Mortgage rates are expected to climb again as the Bank of Canada aggressively hikes interest rates to deal with runaway inflation. Economists expect higher borrowing costs will lead to a significant price drop in some of the hottest markets.
Toronto-Dominion Bank economist Rishi Sondhi forecasts a double-digit percentage decline in the national average home price over the March to December period this year. Bank of Montreal senior economist Robert Kavcic predicts a 10-per-cent to 20-per-cent drop in the home price index in certain regions.
“When we speak of housing correction it’s not a question of if, but where, how much and for how long,” Mr. Kavcic said in a research note. “Suburban markets in Ontario look shakiest,” he said.
The national home price index, which adjusts for pricing volatility, fell 0.6 per cent to $866,700 from March to April on a seasonally adjusted basis, according to the Canadian Real Estate Association, or CREA. That was the first drop since April, 2020, when homeowners struggled to sell their properties amid the pandemic economic lockdown.
The current drop in home prices was led by smaller markets in Southern Ontario.

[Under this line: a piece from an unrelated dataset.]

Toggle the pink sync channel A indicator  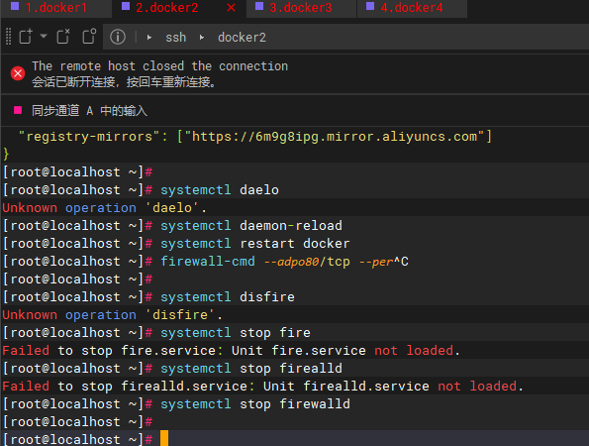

Oakville-Milton’s home price index was down 5.6 per cent from March to April, while London was off 4 per cent and Cambridge was down by 3.9 per cent, according to CREA.

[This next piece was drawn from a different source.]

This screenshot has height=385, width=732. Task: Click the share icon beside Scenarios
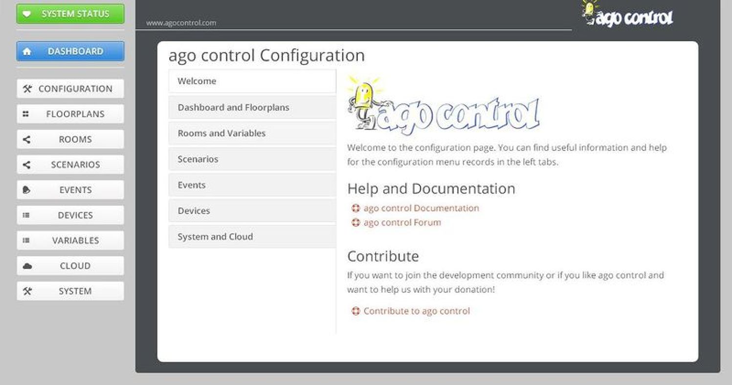pyautogui.click(x=26, y=165)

The housing slowdown has been triggered by a rapid increase in borrowing costs over the past few months. The Bank of Canada’s next interest-rate announcement is scheduled for June 1. The central bank is widely expected to hike interest rates by another 50 basis points.
Realtors have described a sudden change in buyer sentiment. Some homes are not fetching any offers and sitting on the market for upward of a month. That is in contrast to the first two years of the pandemic when homes drew dozens of bidders and sold for hundreds of thousands of dollars over the listed price.
“The pandemic housing boom is clearly winding down. Bidding wars are easing and prices are beginning to flatten,” said Phil Soper, chief executive officer of Royal LePage.
“When markets overshoot as they have for the past two years, they correct,” he said, adding that it was too soon to say that the pendulum had swung completely over into a buyer’s market and that he is observing instances of both multiple offers and homes not selling.
Over all, CREA said the number of resales fell 12.6 per cent from March to April on a seasonally adjusted basis, a sharper drop than the previous month, with volumes falling in most regions across the country.
Cailey Heaps, a realtor who has been selling homes in Toronto for more than two decades, said she is still seeing multiple offers above the listed price but also said: “We are not seeing the same frenzy that was present in the early months of the year.”
CREA said a little more than half of the country was in a balanced market for the first time since June, 2020, when the economy was starting to reopen. Although the number of new listings fell from March to April, buyer demand has also waned.
Even if home prices drop by 20 per cent over the latter half of this year, values will still be higher than before the start of the pandemic. Since January, 2020, the national home price index is up 52.2 per cent.
Compared with April of last year, the home price index is up 23.8 per cent.